THINGS TO DO –
**A)** Decide whether each statement agrees with the data breach article: (i) the Identity Theft Resource Center is based in San Diego; (ii) hackers first broke into Target's own servers; (iii) data breaches grew by more than 25 percent last year. Answer yes or no for each, quoting the deciding words of the data breach article.
**B)** Please repeat the data breach article word for word, from "Once inside the" up to and including "million Target customers.".
**C)** In one to three sentences, explain why, according to the data breach article, hackers have turned their sights on small- and mid-sized businesses.

PROVIDED TEXT –
Content starts

If the lack of news is a benchmark, Seattle area companies appear to have skirted through the holiday season without having their customer records hacked. But did they? Only the big breaches grab the headlines. Danger, though, lurks just below the surface.
About three of every four reported breaches in 2014 weren’t at a retailer at all, according to the Identity Theft Resource Center. The San Diego nonprofit found that 42 percent were at health care and other medical offices.
Local victims included the Franciscan Medical Group – Catholic Health Initiatives, the Seattle King County Department of Public Health and even a small chiropractic clinic.
Government and education are also drawing the attention of hackers. Overall, data breaches grew by more than 25 percent last year, with most of the growth coming at the smaller end.
Hackers and others have also turned their sights on small- and mid-sized businesses with fewer than 250 employees, according to security solutions provider Symantec. Hackers have found that smaller businesses are soft targets and often gateways to far larger companies.
That’s what happened at Target a year ago. Hackers first broke into the servers of a 125-employee HVAC company that had done some work on a few Target stores. While plundering the HVAC company’s computers, the hackers found network credentials that gave them access to Target servers.
Once inside the Target network, hackers were able to plant malware at check-out stations across the country. Over the next three weeks, the bad guys were able to siphon off a wealth of data on 70 million Target customers.
While Target pondered what to do, a respected blogger broke thestory and Target lost control. Customers expect more from a trusted brand.
The year since has been an awful one for Target. It should serve as a warning to the broader business community. The trust that it had built in the Target brand crumbled. Middle- and upper-income shoppers that had become the chain’s sweet spot fled.

Content ends

DATA SHOWN –
Content starts

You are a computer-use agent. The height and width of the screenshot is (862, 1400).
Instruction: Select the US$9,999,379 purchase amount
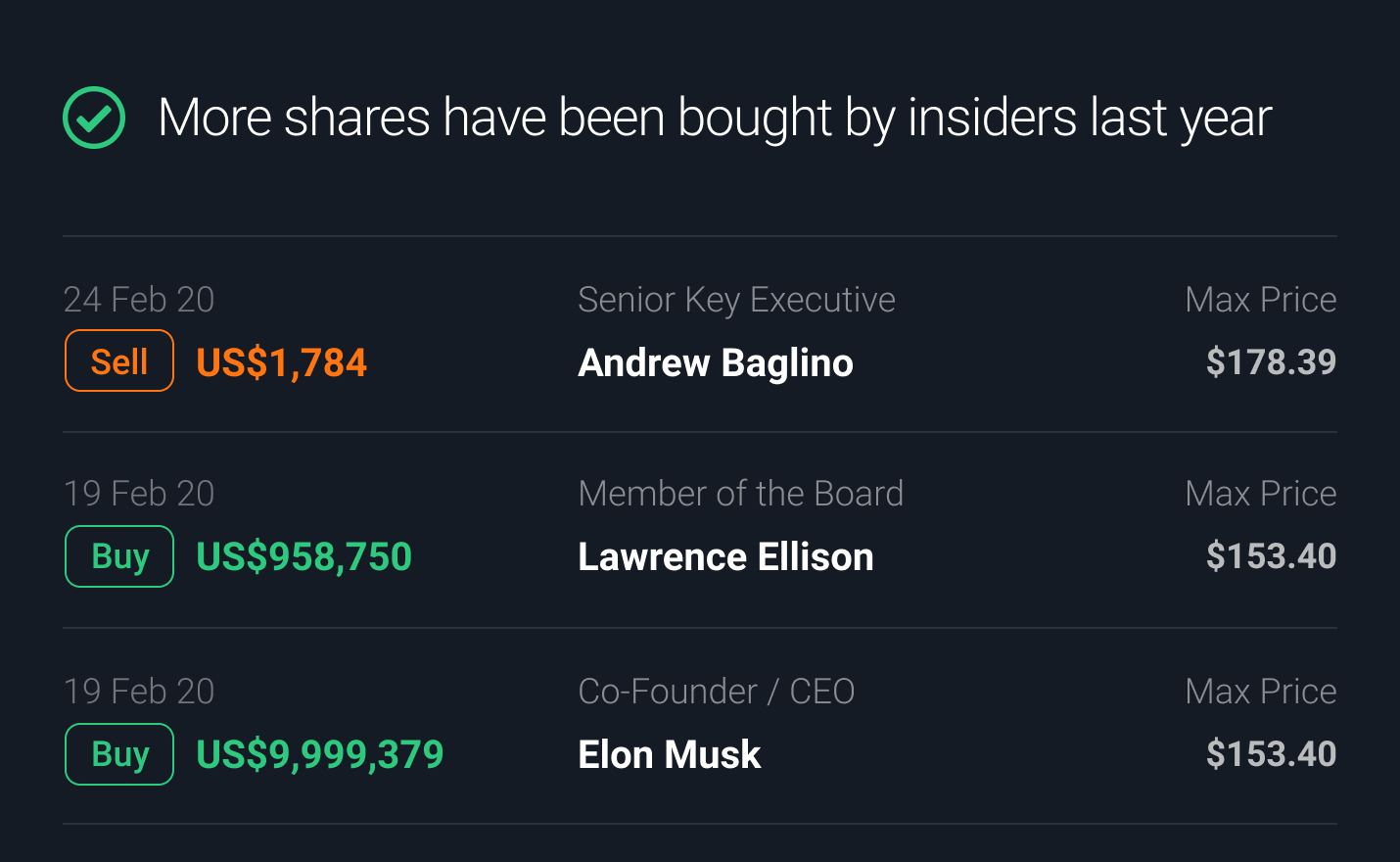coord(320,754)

Content ends

ANSWERS BY ITEM NUMBER –
**A)**
(i) Yes: "The San Diego nonprofit found that 42 percent were at health care and other medical offices."
(ii) No: "Hackers first broke into the servers of a 125-employee HVAC company that had done some work on a few Target stores."
(iii) Yes: "Overall, data breaches grew by more than 25 percent last year"

**B)**
Once inside the Target network, hackers were able to plant malware at check-out stations across the country. Over the next three weeks, the bad guys were able to siphon off a wealth of data on 70 million Target customers.

**C)** Hackers have found that smaller businesses are soft targets and often gateways to far larger companies. At Target, for example, hackers broke into a 125-employee HVAC company's computers and found network credentials that gave them access to Target servers.